São Paulo - Incluir terceiros na declaração do Imposto de Renda nem sempre é um bom negócio. Isso acontece porque todos os rendimentos, bens e direitos que os dependentes tiverem devem ser relacionados na declaração em que forem incluídos. Logo, existe a possibilidade deste acréscimo aumentar a renda tributável do contribuinte, enquadrando-o em uma nova - e mais onerosa - faixa de tributação. Neste caso, o aumento na mordida do Leão pode pesar mais no bolso do indivíduo que o benefício da inclusão do dependente na sua declaração, limitado a 1.889,64 reais por pessoa.

Se o dependente tiver renda tributável, é necessário fazer a conta para ver se não é melhor fazer uma declaração em seu nome.

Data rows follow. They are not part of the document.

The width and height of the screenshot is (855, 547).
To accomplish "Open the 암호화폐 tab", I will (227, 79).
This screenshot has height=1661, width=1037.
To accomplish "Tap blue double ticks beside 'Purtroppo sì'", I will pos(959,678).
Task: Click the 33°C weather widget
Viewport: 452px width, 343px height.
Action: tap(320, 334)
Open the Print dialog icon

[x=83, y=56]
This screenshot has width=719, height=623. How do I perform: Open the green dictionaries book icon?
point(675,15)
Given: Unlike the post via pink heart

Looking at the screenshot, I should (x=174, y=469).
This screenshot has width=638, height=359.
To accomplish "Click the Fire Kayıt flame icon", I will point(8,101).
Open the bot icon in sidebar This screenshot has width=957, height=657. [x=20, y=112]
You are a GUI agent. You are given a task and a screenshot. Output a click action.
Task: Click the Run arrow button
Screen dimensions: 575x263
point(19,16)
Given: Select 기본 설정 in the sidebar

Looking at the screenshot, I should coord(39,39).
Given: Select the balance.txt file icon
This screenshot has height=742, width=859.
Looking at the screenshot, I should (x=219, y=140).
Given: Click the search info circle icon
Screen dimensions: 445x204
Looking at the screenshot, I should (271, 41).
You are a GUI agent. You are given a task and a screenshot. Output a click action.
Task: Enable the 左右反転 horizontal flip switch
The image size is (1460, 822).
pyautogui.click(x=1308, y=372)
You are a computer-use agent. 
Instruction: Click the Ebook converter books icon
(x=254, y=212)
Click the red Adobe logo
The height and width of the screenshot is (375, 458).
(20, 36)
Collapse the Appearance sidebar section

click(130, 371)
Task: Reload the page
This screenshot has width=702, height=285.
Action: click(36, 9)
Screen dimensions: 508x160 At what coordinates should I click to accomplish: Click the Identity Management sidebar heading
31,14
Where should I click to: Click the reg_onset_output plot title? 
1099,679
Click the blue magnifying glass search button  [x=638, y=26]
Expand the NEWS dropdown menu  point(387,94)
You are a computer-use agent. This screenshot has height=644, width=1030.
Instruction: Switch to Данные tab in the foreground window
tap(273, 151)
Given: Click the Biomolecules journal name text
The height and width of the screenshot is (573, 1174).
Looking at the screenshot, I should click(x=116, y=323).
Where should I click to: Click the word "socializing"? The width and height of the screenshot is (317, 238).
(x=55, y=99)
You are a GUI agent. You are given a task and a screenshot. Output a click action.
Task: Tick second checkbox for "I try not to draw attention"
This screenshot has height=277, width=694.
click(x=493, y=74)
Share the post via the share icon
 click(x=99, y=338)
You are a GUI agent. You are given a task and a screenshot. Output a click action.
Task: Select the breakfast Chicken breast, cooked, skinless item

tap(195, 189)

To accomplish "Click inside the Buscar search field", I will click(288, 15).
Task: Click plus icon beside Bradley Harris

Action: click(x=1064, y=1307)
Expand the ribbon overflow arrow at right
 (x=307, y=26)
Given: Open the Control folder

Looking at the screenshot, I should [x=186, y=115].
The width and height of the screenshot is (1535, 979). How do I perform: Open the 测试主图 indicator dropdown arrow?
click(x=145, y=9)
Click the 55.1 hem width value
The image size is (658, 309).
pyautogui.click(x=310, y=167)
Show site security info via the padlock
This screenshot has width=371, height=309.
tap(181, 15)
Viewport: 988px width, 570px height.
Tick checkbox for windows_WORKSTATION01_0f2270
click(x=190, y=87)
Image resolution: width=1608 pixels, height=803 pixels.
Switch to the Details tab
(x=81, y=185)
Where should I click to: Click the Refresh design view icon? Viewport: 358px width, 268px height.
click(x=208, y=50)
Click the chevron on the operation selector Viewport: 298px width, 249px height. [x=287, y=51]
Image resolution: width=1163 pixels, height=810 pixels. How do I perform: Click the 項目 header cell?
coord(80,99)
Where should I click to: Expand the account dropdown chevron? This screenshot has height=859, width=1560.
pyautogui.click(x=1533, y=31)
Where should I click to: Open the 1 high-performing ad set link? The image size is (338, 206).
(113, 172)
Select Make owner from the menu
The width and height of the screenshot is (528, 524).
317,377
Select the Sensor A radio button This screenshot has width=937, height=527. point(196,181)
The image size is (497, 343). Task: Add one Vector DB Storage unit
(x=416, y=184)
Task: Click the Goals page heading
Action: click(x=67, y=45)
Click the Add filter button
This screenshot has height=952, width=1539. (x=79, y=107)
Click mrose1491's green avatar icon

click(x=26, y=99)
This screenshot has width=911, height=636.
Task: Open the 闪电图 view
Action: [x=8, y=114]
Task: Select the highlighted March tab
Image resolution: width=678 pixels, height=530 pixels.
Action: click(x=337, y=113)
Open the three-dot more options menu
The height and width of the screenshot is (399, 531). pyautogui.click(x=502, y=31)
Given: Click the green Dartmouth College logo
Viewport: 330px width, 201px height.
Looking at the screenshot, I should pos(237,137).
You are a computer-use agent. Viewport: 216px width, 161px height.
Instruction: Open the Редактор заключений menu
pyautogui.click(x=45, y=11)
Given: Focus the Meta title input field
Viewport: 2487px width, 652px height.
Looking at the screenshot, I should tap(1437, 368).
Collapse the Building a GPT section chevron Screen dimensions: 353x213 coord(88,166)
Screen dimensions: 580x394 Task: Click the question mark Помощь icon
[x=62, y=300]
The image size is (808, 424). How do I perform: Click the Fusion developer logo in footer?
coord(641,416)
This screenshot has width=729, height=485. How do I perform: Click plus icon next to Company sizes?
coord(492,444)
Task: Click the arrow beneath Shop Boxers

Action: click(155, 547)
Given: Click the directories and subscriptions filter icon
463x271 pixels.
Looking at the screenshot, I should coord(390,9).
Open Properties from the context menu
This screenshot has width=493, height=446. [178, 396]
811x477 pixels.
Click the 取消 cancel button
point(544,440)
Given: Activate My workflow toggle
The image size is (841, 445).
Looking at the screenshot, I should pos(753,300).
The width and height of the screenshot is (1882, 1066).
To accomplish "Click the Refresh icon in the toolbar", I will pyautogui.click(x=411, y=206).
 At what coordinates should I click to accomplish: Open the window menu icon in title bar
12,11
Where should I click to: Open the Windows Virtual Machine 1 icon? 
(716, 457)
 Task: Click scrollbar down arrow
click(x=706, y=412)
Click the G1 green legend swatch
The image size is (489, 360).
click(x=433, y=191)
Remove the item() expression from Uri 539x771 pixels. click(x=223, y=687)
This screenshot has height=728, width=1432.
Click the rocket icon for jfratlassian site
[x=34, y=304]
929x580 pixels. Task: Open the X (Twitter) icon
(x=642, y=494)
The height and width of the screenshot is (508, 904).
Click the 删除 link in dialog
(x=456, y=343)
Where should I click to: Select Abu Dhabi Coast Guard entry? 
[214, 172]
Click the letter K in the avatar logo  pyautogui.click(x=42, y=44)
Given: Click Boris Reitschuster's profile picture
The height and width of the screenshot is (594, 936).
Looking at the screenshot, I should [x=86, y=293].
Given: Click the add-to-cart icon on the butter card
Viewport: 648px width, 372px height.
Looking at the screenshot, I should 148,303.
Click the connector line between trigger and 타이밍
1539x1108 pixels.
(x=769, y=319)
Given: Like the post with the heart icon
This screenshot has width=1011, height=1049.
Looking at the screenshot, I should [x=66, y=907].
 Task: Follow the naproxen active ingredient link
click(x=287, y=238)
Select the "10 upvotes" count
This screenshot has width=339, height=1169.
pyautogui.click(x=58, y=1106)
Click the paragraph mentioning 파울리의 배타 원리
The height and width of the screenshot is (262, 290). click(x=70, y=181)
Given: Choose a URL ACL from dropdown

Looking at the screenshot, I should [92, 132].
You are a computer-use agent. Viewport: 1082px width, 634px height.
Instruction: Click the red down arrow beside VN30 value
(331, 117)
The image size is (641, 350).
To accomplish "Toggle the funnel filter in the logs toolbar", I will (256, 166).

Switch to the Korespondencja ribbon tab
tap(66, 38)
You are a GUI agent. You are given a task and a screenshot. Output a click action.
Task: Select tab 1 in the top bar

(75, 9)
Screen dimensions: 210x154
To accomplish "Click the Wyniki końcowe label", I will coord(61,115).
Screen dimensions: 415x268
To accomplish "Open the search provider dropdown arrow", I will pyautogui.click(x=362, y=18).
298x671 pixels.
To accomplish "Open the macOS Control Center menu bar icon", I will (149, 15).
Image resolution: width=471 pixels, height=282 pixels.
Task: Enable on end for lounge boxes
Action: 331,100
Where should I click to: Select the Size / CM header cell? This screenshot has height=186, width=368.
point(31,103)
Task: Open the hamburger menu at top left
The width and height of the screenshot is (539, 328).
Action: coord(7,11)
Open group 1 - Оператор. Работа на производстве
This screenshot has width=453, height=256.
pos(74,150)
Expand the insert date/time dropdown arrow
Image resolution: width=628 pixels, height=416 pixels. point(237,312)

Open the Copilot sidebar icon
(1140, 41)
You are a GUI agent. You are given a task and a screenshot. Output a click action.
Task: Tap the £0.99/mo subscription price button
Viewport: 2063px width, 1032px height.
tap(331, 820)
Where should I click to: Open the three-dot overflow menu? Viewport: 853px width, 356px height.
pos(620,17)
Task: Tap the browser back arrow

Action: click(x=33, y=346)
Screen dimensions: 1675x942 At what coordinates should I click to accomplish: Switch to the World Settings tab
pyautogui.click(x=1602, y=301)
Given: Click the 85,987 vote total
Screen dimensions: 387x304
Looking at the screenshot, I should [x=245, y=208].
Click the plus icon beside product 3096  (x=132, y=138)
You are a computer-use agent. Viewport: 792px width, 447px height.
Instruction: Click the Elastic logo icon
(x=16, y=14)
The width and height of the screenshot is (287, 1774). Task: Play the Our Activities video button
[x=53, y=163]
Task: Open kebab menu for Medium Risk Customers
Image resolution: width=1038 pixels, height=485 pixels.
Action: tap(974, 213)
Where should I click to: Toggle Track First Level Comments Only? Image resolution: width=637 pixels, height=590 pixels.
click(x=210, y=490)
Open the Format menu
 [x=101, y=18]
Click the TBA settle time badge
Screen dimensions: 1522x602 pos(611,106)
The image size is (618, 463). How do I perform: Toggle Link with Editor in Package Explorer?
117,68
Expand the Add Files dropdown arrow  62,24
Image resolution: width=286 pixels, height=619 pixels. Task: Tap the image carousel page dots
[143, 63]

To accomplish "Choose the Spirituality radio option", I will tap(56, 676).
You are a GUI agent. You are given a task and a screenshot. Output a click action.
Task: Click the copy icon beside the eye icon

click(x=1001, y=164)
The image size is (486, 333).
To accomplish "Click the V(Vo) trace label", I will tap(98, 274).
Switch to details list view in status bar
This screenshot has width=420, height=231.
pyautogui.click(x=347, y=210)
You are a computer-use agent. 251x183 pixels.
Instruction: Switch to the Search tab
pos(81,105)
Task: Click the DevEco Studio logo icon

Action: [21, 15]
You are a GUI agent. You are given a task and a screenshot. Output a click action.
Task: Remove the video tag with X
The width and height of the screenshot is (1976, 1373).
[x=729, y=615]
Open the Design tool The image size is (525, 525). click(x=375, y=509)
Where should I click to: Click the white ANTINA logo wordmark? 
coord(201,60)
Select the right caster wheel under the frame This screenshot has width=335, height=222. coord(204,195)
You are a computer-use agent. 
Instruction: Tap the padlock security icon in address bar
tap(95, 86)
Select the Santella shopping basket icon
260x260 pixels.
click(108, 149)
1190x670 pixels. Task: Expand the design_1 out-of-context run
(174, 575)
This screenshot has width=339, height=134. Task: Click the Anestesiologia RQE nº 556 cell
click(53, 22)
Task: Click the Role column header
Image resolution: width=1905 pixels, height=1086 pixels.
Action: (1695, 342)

No caso de pais separados em que um dos dois tenha a guarda da criança, quem pagar a pensão judicial poderá abatê-la da renda tributável na declaração do IR. Contanto que seja estabelecida pela Justiça, essa despesa é passível de dedução na íntegra. Por outro lado, quem receber o dinheiro em nome da criança verá os rendimentos engordarem em função deste aporte. É importante lembrar que apenas quem detém a guarda judicial está autorizado a incluir o filho como dependente.

Uma mãe que recebe 33.600 reais por ano (2.800 reais por mês) e, portanto, arca com uma incidência de 15% de IR, irá pular para uma faixa mais alta, de 22,5%, se incluir uma pensão de 1.000 reais por mês na sua renda tributável. A saída, neste caso, é criar um CPF e fazer uma declaração para o filho, discriminando a pensão alimentícia em seu nome no campo “Rendimentos Tributáveis Recebidos de Pessoa Física”.

Confira a tabela progressiva para o cálculo de IR da Receita, que foi alterada em 2011:

Base de cálculo anual em R$ Alíquota %
Até 18.799,32 -
De 18.799,33 até 28.174,20 7,5
De 28.174,21 até 37.566,12 15,0
De 37.566,13 até 46.939,56 22,5
Acima de 46.939,56 27,5

Ao optar por esse caminho, porém, o contribuinte abre mão de lançar na sua declaração de IR todas as despesas dedutíveis feitas com o filho. Se o filho declara em separado, não pode constar como dependente na declaração do responsável, pois cada CPF só pode aparecer em uma declaração de Imposto de Renda. Portanto, a partir do momento em que uma criança ou adolescente declarar por conta própria, os gastos que forem feitos com sua educação e saúde, por exemplo, já não poderão ser deduzidos na renda tributável dos pais.

O mesmo raciocínio vale para filhos que começam a estagiar, cônjuges e companheiros homo ou heterossexuais. Para escolher a declaração conjunta, o contribuinte deve analisar se os gastos dedutíveis que poderá abater serão mais vantajosos que uma possível mudança na faixa de tributação do IR.